» The problem
Pull out every line below that contains the word "dropdown", and copy each one in full. Matches must have the same capital and small letters.

» Material supplied
------------------------------------------------------------------------
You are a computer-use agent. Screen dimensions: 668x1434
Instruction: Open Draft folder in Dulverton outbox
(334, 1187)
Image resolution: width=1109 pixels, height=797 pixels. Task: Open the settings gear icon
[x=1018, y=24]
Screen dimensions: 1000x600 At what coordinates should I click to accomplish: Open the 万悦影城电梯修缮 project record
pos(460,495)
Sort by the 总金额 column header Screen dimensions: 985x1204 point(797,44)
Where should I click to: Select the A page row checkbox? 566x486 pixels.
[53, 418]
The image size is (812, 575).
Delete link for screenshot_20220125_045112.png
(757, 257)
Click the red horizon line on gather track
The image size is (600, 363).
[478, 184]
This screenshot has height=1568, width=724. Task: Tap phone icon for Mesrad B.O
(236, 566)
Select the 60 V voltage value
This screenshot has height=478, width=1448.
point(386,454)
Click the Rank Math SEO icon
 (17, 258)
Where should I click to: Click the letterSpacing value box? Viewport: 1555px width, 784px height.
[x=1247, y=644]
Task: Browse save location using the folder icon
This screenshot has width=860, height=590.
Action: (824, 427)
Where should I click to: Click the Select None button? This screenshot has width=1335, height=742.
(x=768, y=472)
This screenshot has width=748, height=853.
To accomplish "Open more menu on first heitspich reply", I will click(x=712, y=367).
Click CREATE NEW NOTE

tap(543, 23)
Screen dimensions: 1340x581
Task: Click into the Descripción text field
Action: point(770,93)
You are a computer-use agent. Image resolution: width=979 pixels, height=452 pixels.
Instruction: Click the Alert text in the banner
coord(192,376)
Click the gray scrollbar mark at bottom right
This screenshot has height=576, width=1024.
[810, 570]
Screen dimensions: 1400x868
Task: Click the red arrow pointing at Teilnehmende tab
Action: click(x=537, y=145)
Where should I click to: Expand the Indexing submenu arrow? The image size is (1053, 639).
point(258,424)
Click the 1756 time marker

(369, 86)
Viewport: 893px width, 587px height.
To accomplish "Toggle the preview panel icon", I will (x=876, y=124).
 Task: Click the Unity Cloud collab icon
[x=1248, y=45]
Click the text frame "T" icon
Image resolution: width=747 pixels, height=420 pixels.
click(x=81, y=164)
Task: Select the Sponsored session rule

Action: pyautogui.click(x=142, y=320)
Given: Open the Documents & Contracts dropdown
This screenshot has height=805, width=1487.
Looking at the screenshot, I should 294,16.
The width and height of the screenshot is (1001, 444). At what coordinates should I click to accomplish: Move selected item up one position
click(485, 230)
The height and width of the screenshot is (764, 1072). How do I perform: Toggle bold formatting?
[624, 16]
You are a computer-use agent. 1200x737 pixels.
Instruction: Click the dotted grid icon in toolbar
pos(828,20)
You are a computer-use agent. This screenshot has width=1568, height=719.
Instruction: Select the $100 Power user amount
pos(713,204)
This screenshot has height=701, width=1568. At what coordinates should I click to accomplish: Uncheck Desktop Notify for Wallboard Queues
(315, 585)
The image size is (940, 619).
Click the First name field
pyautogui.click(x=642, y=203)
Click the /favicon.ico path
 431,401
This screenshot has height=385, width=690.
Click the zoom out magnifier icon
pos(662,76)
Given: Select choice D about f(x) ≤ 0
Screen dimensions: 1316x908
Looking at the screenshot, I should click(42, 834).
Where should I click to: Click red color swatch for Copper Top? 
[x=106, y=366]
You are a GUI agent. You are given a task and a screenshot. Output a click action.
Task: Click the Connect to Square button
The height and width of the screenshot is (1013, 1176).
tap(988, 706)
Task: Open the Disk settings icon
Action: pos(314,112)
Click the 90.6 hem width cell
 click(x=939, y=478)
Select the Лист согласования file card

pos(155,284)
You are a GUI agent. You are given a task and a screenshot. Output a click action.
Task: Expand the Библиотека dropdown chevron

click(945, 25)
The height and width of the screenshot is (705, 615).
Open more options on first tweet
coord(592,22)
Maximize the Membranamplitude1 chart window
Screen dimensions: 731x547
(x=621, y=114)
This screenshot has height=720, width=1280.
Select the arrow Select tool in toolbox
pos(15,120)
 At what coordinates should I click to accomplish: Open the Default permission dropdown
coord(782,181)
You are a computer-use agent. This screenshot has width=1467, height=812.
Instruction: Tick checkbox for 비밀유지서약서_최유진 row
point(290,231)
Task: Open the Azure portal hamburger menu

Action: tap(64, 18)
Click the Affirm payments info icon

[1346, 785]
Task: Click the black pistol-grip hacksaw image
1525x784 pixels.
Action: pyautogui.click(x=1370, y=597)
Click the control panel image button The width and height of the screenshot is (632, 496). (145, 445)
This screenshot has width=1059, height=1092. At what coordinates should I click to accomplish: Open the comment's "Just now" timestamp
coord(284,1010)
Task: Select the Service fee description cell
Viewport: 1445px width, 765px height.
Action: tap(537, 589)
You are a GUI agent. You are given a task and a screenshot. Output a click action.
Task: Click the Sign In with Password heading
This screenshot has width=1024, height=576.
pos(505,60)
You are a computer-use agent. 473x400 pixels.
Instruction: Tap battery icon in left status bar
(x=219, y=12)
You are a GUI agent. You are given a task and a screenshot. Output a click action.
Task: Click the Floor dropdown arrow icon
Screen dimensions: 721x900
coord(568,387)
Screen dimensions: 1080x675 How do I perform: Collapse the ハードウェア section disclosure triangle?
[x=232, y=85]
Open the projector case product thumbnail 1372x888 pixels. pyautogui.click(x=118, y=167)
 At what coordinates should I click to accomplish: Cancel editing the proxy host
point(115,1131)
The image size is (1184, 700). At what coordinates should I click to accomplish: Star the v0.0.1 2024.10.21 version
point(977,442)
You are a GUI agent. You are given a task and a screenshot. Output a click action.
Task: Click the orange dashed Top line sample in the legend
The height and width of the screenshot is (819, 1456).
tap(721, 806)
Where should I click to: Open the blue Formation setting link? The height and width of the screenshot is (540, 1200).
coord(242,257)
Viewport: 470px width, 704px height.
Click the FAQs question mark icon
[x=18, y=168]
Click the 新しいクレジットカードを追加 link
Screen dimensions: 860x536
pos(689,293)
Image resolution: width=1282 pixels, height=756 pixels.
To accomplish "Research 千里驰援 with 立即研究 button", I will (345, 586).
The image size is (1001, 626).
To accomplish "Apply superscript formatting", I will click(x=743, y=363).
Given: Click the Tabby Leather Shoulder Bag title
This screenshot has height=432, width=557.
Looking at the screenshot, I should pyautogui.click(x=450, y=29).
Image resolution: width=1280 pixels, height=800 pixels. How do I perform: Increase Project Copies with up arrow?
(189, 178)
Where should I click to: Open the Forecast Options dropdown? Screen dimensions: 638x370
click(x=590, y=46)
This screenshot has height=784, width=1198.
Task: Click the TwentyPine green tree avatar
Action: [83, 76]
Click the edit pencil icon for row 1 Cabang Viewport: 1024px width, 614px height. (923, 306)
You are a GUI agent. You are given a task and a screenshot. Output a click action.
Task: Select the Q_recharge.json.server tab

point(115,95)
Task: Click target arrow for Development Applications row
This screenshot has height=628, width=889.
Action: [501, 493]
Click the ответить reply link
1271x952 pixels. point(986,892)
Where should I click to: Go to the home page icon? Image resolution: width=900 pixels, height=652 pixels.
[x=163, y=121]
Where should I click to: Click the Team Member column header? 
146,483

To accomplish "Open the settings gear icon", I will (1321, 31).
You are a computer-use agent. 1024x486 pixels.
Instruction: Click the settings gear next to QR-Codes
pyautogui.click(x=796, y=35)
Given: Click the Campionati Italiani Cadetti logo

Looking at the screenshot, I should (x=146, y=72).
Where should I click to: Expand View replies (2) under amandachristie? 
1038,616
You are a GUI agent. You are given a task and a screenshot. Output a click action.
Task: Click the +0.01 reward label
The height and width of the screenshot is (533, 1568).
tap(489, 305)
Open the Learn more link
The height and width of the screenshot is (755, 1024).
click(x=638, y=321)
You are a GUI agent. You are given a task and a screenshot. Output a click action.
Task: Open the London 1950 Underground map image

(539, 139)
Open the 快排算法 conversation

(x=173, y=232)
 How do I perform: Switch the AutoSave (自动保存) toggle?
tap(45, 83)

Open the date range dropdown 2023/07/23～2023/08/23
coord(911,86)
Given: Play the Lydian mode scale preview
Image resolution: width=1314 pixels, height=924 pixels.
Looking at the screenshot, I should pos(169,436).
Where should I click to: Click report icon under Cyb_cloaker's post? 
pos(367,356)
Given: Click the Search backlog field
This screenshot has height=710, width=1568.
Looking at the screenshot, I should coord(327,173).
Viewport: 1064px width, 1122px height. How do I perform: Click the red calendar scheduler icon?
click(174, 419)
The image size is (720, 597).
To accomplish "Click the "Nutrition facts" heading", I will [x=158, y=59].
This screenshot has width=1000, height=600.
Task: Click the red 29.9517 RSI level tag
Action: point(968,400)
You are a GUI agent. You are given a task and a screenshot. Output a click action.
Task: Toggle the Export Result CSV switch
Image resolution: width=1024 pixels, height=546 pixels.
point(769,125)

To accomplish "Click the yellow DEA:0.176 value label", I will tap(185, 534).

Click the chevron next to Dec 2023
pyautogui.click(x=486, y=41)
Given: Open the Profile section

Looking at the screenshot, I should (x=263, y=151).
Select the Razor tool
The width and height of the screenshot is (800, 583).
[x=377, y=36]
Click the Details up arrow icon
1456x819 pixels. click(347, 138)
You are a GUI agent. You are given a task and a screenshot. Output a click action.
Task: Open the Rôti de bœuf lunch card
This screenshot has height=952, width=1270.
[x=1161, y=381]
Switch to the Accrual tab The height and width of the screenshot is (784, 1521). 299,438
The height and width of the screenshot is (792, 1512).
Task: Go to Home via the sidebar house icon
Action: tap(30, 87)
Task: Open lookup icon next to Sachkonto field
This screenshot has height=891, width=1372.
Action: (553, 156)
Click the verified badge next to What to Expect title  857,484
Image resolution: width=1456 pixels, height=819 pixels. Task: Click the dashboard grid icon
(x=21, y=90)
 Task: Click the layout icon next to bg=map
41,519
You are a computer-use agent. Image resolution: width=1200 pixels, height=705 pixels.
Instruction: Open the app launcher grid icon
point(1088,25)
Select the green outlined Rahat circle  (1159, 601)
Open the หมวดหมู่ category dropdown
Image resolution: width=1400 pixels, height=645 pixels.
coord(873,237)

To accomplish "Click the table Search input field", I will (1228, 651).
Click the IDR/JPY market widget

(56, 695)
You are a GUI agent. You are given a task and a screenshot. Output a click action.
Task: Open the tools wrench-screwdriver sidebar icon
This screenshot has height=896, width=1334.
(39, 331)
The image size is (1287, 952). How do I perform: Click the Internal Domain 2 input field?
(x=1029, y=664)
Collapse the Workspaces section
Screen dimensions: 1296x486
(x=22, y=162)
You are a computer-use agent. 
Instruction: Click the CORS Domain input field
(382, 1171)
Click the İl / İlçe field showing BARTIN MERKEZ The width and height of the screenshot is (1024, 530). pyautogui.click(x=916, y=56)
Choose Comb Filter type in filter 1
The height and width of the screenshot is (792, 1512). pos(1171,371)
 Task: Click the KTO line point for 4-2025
------------------------------------------------------------------------
» Exercise result
Given: Open the Documents & Contracts dropdown
Task: Expand the Библиотека dropdown chevron
 At what coordinates should I click to accomplish: Open the Default permission dropdown
Task: Click the Floor dropdown arrow icon
Where should I click to: Open the Forecast Options dropdown? Screen dimensions: 638x370
Open the date range dropdown 2023/07/23～2023/08/23
Open the หมวดหมู่ category dropdown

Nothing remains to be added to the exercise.